It was about 3:30 AM this morning. I’d gone to bed not long ago, but I had fallen asleep. My natural rhythm makes me something of a night person. I’m also prone to insomnia, but I’m not troubled about it anymore – boring late night TV, preferably old sitcoms or B-movies, usually helps, so I just lie down in the living room. I check to see if infomercials will come on at any point, because they give me nightmares – especially the ones about exercise devices or real estate schemes, with their smug success stories of narcissism and greed.
But I was startled awake by a sharp rap on my front door. Somewhat disoriented, my first reaction was to feel a bit fearful. Having grown up in bad neighborhoods in Philadelphia, even in my current small town location I keep a baseball bat next to the front door. Before I opened the door I picked it up, and let it hang from my hand by my side.
I found a woman in her early sixties sitting on my porch step. She had white hair and wore a jacket and jeans. One of her shoes was missing, exposing a dirty white sock. Her eyes met mine and she said, “Can you help me?”
I dropped the bat and went out, stood over her, and asked, “What’s wrong?” She said, “I hurt my foot. I live right up the street at 218. I’m trying to get home.” I told her, ‘Hang on a second.’”
I went inside and put on my bedroom slippers. In my half-asleep state, I thought she wanted me to help her get home. I grabbed a cane I’d used when my bad back was worse, thinking it might help her to lean on it. When I got back outside, she said, “Do you drive?” (Believe it or not, I don’t. It’s a long story.) She said, “I need someone who drives. I think I broke my foot.”
My partner, who goes to bed at a far more normal hour, was asleep. Like an idiot, I went upstairs and told him what was going on. Though deeper into sleep than I’d been, he suggested the far more reasonable option of calling 911. I went downstairs and did just that. A young man answered, and asked me a distressingly long list of questions. (I kept thinking of the poor woman on my step all that time, not knowing what was going on). Finally he told me not to move her, and that he would send a policeman, and an ambulance would arrive soon after.
I went back out to her. In the few minutes before the officer arrived, she told me more of her story. She’d gone first to the one-story stone house across the street, catty-corner from ours. She’d fallen in front of that house, on her way up the street to visit a female friend who lived about a block west (it didn’t strike me in my drowsy state as an unusual hour to go visiting people).
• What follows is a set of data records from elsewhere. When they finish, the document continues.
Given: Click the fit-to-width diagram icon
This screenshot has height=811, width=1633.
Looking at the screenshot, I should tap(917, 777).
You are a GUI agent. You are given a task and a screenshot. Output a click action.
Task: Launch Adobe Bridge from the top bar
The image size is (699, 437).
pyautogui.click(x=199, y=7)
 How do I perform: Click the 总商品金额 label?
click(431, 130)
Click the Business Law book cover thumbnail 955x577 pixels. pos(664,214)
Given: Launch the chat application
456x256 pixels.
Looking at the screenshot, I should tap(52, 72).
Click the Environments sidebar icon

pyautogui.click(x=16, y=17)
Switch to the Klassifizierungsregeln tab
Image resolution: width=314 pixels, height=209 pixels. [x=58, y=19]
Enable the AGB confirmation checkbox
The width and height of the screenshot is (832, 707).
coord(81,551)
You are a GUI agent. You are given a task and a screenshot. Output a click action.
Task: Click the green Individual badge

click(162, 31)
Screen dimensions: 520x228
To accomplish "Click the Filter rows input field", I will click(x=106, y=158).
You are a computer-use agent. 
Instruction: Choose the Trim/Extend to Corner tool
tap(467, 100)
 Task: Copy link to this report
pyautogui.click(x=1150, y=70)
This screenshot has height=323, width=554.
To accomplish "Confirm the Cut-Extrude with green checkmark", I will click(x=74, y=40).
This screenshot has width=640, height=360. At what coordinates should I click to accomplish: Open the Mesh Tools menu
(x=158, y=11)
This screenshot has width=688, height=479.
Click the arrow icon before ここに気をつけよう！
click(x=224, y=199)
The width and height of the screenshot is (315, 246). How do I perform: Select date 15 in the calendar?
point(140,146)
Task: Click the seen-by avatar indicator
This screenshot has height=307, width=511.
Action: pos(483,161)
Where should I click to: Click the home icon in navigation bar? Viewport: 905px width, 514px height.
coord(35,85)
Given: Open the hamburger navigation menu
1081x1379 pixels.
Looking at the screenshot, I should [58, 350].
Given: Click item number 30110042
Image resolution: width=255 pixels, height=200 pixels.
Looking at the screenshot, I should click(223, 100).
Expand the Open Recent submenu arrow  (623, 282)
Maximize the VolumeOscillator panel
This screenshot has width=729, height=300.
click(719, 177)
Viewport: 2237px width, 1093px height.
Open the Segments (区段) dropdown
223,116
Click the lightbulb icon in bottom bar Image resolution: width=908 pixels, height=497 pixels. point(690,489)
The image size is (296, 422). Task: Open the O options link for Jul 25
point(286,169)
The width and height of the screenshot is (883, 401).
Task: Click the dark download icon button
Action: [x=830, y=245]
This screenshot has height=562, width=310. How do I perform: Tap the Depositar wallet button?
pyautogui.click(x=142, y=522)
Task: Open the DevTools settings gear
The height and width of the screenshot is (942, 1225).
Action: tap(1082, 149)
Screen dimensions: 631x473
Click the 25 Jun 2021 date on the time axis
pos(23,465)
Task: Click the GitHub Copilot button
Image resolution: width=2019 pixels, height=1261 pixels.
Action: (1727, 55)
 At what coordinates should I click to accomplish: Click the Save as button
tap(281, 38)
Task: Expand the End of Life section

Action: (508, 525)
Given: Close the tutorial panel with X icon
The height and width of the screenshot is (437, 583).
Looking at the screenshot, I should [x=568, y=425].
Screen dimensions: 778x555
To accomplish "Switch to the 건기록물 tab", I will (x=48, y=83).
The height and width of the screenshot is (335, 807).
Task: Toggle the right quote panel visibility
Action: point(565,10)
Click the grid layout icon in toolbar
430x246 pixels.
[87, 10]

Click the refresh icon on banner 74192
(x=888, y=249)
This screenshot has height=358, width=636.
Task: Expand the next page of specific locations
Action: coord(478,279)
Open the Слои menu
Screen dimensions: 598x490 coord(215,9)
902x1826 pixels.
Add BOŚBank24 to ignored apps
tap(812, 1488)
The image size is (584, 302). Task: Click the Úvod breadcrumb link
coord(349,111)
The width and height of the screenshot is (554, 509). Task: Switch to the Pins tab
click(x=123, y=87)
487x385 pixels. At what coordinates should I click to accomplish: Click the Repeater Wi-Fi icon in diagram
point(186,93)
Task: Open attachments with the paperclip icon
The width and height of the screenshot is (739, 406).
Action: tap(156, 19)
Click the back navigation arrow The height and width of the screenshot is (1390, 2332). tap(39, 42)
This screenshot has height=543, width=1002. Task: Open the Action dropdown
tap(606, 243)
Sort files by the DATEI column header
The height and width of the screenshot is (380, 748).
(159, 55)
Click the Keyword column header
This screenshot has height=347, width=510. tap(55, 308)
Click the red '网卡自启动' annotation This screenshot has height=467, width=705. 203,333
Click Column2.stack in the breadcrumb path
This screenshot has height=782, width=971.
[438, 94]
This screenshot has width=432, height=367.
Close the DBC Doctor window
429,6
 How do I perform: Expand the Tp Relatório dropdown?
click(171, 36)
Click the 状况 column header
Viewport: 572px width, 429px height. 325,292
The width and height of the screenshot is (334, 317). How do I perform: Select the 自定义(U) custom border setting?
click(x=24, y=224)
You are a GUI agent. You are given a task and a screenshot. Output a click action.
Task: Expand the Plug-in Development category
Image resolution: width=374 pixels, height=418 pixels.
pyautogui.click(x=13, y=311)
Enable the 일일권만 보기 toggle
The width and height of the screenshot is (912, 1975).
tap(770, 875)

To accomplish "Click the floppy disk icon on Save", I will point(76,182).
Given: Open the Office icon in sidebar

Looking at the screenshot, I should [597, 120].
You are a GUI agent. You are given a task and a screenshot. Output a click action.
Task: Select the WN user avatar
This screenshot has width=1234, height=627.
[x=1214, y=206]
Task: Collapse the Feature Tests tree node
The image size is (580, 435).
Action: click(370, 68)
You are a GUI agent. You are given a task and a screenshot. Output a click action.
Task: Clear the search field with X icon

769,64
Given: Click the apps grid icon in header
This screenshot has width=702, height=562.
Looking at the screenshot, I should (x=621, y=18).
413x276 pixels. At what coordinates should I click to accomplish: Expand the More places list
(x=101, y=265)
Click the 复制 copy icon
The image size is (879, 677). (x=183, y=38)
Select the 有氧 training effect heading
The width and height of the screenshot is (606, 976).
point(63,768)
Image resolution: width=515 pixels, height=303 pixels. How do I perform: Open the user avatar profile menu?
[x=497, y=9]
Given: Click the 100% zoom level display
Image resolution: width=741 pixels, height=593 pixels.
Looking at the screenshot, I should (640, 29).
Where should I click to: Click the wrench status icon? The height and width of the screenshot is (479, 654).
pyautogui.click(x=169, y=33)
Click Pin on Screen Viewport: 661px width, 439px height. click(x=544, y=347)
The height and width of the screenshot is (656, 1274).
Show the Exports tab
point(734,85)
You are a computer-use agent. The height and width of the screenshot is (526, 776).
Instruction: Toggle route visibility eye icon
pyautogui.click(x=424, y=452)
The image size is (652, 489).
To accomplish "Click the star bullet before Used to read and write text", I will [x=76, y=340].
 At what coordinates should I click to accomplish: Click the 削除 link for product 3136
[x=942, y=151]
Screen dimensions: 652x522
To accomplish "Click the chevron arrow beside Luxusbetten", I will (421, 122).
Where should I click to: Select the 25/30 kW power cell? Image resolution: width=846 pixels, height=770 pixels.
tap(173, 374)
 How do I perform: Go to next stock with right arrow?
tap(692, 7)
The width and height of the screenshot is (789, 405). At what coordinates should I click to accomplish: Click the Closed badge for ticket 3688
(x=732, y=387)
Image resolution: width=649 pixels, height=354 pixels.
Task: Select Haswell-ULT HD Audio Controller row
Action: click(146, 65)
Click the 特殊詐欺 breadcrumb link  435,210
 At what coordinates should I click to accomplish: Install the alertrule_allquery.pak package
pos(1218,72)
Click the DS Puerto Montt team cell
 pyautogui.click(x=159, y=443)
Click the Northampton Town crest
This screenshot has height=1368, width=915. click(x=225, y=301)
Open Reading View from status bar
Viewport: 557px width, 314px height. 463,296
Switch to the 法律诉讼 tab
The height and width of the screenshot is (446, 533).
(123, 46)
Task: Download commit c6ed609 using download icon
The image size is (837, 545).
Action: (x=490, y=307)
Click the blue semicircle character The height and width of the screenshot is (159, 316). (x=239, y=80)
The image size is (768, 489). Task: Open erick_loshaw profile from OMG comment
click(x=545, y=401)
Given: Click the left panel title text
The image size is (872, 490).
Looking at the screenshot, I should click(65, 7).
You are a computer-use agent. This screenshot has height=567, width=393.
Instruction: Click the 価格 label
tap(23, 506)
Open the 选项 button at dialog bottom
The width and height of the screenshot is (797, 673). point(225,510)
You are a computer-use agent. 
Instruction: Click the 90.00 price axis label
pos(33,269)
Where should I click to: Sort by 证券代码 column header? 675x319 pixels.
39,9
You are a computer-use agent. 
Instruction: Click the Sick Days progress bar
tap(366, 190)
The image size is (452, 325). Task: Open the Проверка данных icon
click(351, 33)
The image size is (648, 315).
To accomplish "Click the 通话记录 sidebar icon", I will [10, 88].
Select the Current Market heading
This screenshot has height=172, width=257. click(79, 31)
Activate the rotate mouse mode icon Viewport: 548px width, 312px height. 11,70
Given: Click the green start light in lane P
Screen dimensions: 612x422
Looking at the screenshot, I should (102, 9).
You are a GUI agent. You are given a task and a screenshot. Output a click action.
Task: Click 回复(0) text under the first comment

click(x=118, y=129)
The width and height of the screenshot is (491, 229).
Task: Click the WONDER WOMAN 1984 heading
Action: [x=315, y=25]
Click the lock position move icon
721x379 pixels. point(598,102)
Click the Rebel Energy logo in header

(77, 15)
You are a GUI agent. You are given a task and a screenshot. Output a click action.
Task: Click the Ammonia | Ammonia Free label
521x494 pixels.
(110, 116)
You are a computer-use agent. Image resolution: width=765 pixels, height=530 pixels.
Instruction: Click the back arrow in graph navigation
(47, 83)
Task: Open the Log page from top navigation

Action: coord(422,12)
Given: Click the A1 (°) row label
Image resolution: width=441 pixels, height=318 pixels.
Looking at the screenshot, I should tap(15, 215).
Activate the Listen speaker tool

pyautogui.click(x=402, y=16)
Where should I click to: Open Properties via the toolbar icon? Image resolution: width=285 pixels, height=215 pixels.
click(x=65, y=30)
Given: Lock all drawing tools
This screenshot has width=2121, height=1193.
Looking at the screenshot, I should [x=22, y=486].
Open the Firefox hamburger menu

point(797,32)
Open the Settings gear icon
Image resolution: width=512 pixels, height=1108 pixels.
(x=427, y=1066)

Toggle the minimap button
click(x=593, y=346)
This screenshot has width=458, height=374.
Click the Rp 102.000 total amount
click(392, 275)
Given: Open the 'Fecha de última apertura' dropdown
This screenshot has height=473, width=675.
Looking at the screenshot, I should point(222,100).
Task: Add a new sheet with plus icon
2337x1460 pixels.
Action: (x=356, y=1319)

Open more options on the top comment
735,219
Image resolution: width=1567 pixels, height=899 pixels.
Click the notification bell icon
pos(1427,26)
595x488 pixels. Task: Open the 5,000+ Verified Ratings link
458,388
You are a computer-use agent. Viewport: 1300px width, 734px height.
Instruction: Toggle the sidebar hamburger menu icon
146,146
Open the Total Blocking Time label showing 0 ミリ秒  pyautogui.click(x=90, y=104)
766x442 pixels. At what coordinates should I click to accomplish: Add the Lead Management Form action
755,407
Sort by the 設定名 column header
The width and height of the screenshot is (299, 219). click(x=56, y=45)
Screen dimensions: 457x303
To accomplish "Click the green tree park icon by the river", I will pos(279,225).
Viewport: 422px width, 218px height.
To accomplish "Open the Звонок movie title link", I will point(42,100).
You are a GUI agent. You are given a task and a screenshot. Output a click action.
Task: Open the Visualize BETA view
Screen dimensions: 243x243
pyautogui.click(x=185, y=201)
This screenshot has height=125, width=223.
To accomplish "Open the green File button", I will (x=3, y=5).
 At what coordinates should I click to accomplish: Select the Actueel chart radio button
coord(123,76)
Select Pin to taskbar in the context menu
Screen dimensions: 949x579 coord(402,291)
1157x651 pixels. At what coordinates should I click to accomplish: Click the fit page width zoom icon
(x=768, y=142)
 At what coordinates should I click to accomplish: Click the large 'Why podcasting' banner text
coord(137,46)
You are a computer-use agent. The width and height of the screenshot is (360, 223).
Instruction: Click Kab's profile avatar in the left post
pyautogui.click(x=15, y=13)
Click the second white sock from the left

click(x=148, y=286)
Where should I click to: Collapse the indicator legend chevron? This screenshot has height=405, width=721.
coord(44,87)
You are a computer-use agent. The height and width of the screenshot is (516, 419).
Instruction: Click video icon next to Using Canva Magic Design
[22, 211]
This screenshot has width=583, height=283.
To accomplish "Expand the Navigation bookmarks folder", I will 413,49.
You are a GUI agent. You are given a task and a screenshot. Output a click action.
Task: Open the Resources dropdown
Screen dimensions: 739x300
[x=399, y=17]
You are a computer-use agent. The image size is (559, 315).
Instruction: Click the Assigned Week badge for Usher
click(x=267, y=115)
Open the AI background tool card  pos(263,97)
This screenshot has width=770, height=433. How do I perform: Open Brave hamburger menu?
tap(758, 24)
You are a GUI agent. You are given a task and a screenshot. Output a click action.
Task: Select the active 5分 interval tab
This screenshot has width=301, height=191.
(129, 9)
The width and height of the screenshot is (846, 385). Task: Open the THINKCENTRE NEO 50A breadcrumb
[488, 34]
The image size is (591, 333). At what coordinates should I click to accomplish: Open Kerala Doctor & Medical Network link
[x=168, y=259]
The resident of the stone house was her friend’s son. I silently recalled waving hello to him when I’d checked my mailbox about two days before -- he’d glared at me as if I’d flipped him the bird. She said she’d crawled to his door, and he’d told her, “There’s nothing wrong with you. Get the hell away from here.” Then she’d crawled across the street to my house (thank God there’s almost no traffic that late!) She added that the pain was so bad she didn’t even try to walk on it, and that she thought she could feel bones moving around in her foot. While she was explaining all this with perfect clarity, I noticed for the first time the odor of beer wafting from her.
The police car pulled up, moving slowly in search of the address. I flagged him down. The officer seemed like a nice enough young man. He said an ambulance was on its way. As she told him her story, he asked where she lost her shoe. She said she’d lost it across the street, and he shone his flashlight on the lawn over there. I saw the shoe on the grass, and went to retrieve it.
I was feeling pretty cold at this point – I was in a T-shit and jogging pants – and asked the officer if he needed my help. The ambulance had just arrived. He said he didn’t. I told the woman I hoped she felt better soon, and she thanked me. I went back inside, and must have fallen asleep fairly soon after that, because I really don’t remember anything else.
The incident reinforces my impression of the guy who lives in the stone house, whose name I still don’t know, though he’s been there a while. I’m glad we were home (though it’s not like that’s unusual at that hour!) I’d like to think any of our other neighbors would also have helped her.
I keep thinking of things I should/could have done to make her more comfortable, like giving her a blanket. It can take me a long time to fall asleep, but once I do, waking up can take me awhile, too. I was out of it and not thinking very clearly, but I did the best I could at the time. I hope she’s recovering comfortably today.